TASK DESCRIPTION:
Using the entries that follow, transcribe only the lines from the line with "How do I perform: Click" to the line with "The width and", both included, exactly as they stand and without pictures.

LISTED RECORDS:
BEGIN
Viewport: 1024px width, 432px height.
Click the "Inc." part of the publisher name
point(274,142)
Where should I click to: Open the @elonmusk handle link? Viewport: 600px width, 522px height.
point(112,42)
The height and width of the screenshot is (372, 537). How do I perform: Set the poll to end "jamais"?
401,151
END
BEGIN
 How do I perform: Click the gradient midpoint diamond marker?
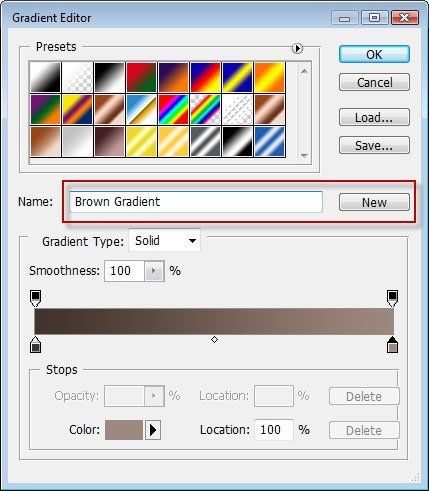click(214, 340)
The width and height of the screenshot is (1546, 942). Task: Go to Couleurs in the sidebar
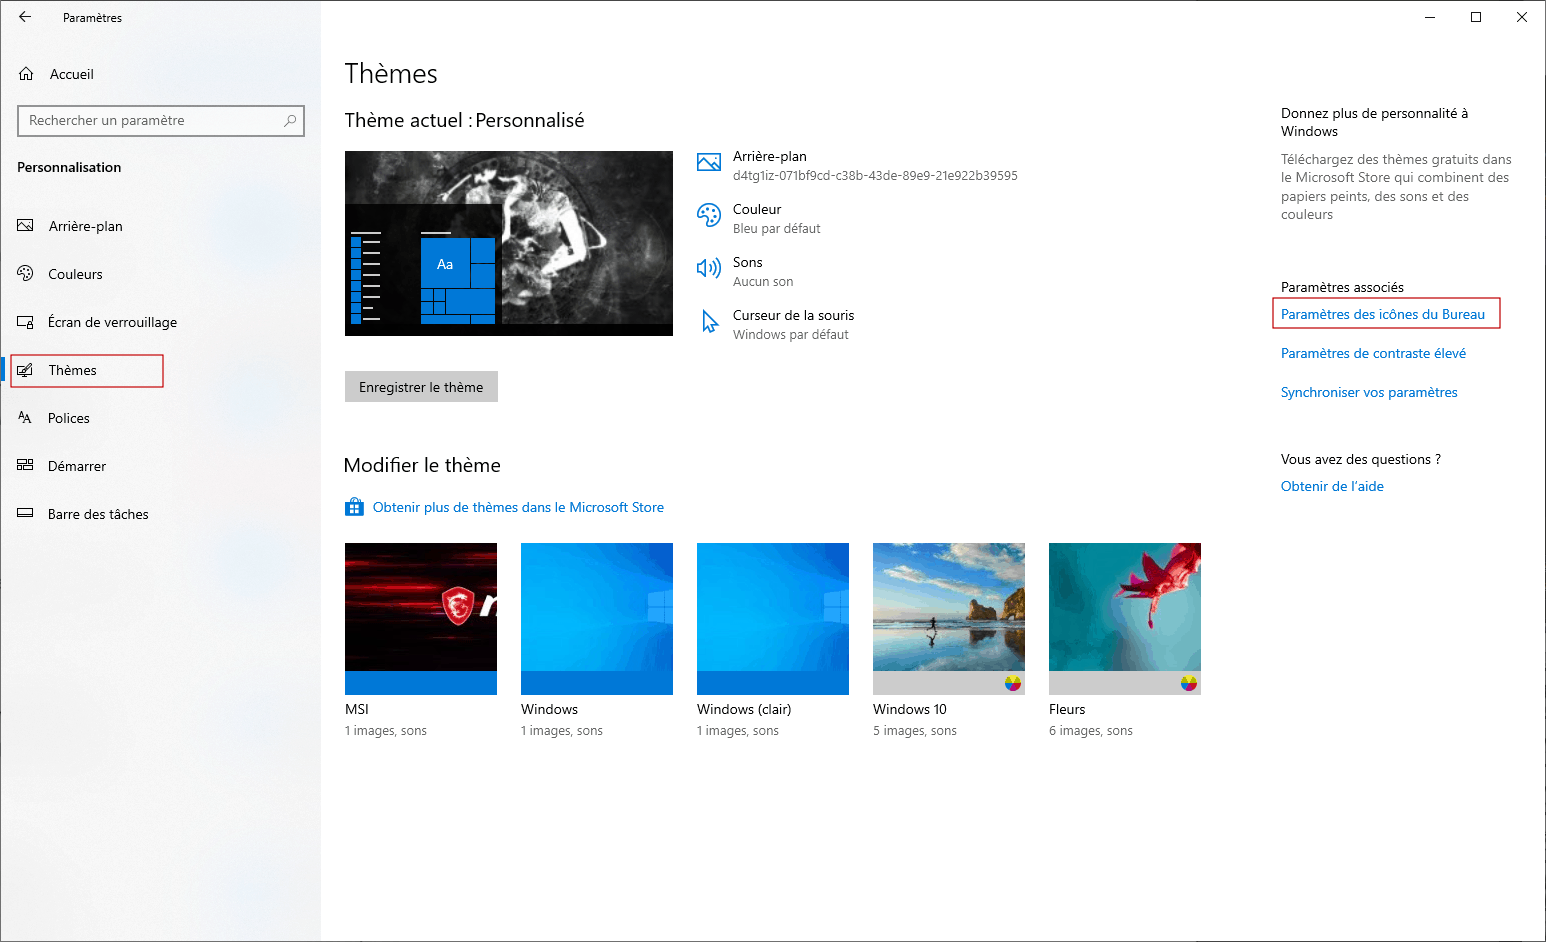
END
REPLY TO THE EXERCISE:
 How do I perform: Click the gradient midpoint diamond marker?
click(214, 340)
The width and height of the screenshot is (1546, 942). Task: Go to Couleurs in the sidebar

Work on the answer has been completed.